Personal information
- Full name: Kornel Artur Miściur
- Date of birth: 27 April 2007 (age 19)
- Place of birth: Scarborough, England
- Height: 1.90 m (6 ft 3 in)
- Position: Goalkeeper

Team information
- Current team: Leek Town (on loan from Liverpool)

Youth career
- Burlington Jackdaws
- 0000–2023: Hull City
- 2023–2026: Liverpool

Senior career*
- Years: Team / Apps / (Gls)
- 2026–: Liverpool / 0 / (0)
- 2026–: → Leek Town (loan) / 3 / (0)

International career^{‡}
- 2025: Poland U18 / 1 / (0)
- 2025: Poland U19 / 1 / (0)

= Kornel Miściur =

Polish footballer (born 2007)

Kornel Miściur (born 27 April 2007) is a professional footballer who plays as a goalkeeper for Northern Premier League Premier Division club Leek Town, on loan from Premier League club Liverpool.
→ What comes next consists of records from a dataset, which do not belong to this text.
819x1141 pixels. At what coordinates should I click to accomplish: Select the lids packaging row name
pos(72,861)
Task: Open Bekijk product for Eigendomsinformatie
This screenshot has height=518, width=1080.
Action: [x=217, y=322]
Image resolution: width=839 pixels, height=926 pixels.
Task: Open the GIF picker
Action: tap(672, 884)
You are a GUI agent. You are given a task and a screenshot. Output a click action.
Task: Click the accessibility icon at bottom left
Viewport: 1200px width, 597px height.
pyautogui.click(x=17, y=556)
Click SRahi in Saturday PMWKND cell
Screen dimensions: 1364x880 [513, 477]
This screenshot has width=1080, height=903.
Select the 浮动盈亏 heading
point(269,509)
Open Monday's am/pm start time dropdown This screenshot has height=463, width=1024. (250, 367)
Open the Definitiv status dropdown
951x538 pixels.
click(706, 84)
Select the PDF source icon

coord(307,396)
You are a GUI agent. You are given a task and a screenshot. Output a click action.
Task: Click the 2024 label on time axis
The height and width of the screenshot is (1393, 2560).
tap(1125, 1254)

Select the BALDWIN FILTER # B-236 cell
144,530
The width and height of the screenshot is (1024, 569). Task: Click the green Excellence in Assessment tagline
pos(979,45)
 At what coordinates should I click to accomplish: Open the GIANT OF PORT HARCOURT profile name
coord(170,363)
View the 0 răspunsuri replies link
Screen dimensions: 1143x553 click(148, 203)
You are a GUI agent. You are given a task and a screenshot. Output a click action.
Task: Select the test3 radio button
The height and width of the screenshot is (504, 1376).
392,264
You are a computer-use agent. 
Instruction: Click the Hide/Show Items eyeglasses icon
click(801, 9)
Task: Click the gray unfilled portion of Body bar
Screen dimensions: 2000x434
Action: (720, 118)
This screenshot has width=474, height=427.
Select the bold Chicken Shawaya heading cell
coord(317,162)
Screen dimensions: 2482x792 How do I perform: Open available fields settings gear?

Born in England, he is a Poland youth international.

==Early life==
Miściur was born on 27 April 2007. The son of Łukasz, he has a younger brother.

==Club career==
As a youth player, Miściur joined the youth academy of English side Hull City.

Following his stint there, he joined the youth academy of English Premier League side Liverpool during the summer of 2023, where he played in the UEFA Youth League.

On 28 August 2026, Miścuir signed for Northern Premier League side Leek Town on loan until January 2027.

==International career==
Miściur is a Poland youth international. On 3 September 2025, he debuted for the Poland national under-19 team during a 6–0 friendly home win over the Faroe Islands.

==Personal life==
As of 2025, Miściur was sharing a house with teammate and countryman Fabian Mrozek.